GIVEN PROBLEM
Rewrite the listing below as a JSON list of strings, one string per line, leaving out blank lines and the pictures.

━━━ INPUT DATA

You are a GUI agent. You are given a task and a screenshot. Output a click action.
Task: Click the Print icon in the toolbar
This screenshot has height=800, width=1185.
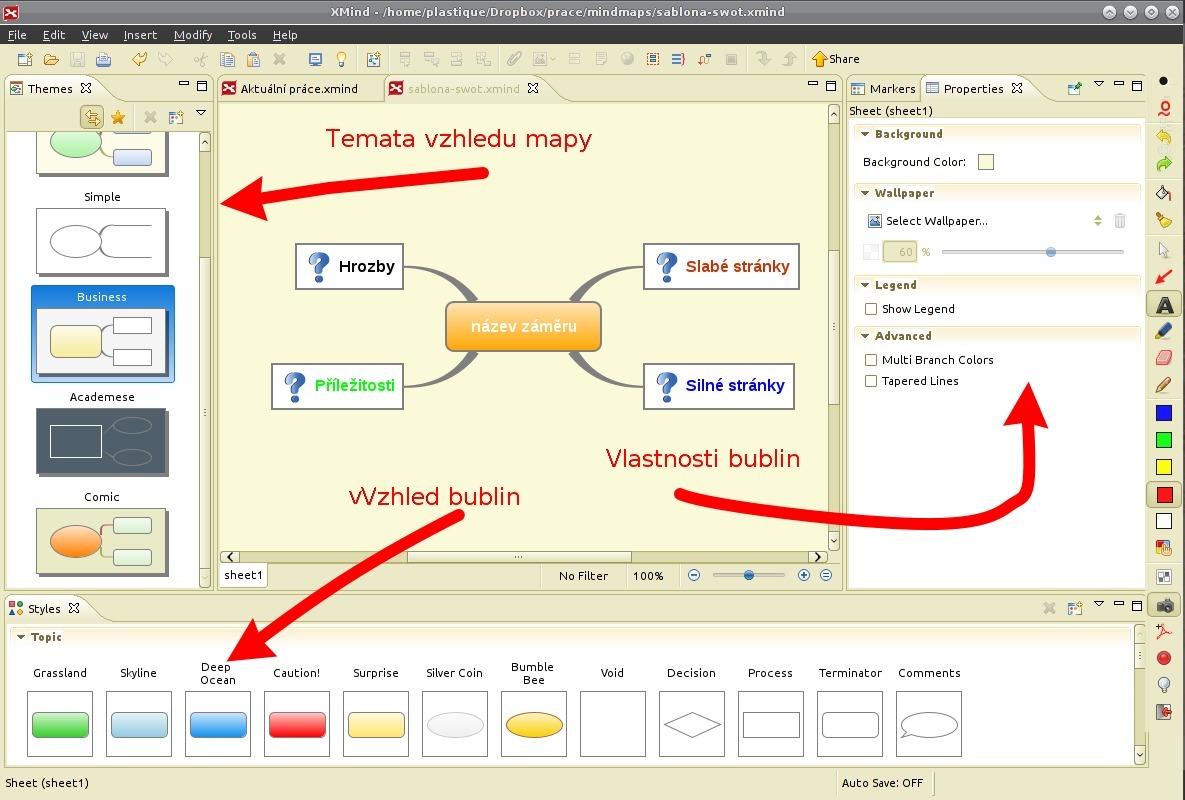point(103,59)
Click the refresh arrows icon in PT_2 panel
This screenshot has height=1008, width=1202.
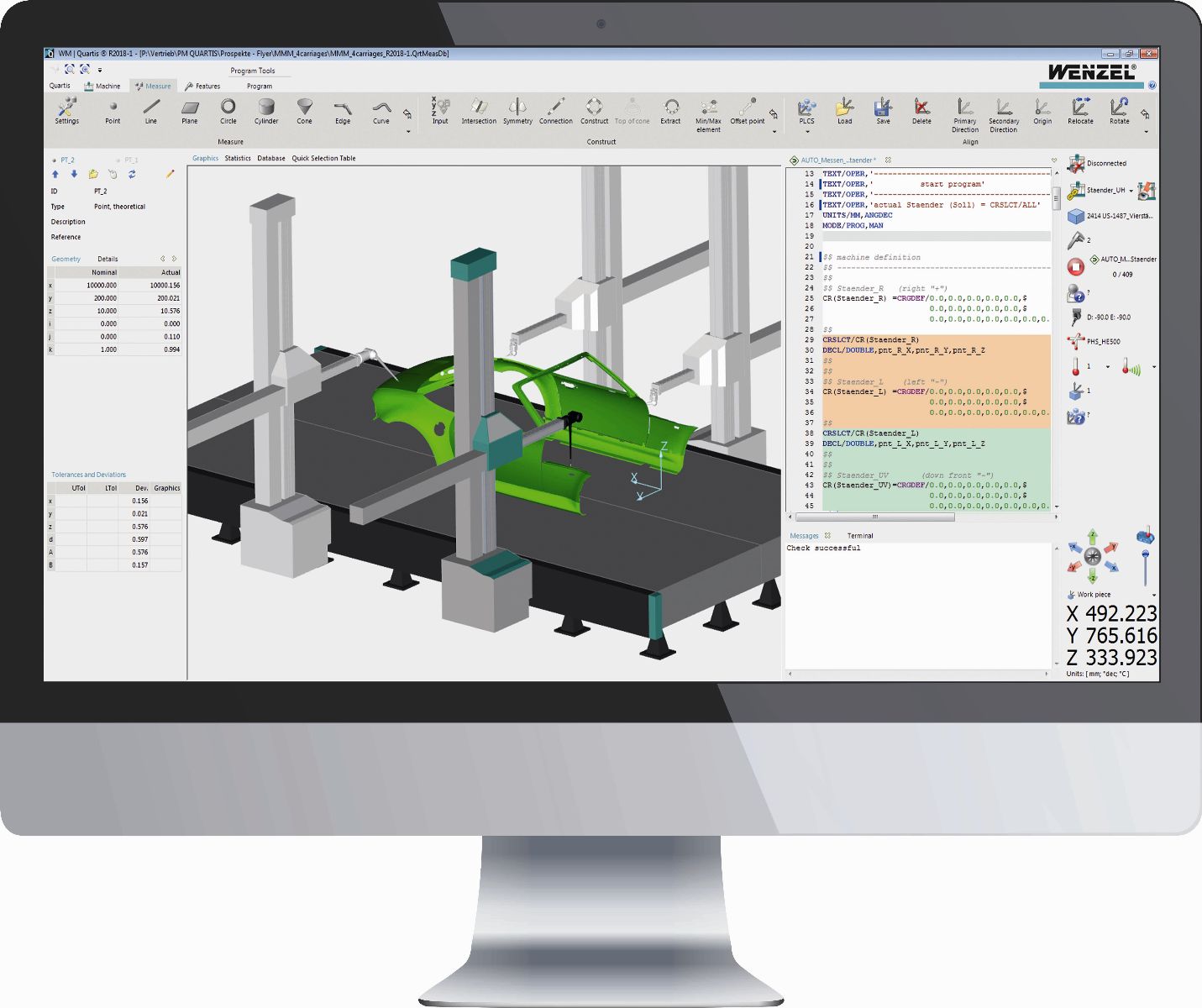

━━━━━━

RESULT FOR THIS TASK
[
  "You are a GUI agent. You are given a task and a screenshot. Output a click action.",
  "Task: Click the Print icon in the toolbar",
  "This screenshot has height=800, width=1185.",
  "point(103,59)",
  "Click the refresh arrows icon in PT_2 panel",
  "This screenshot has height=1008, width=1202."
]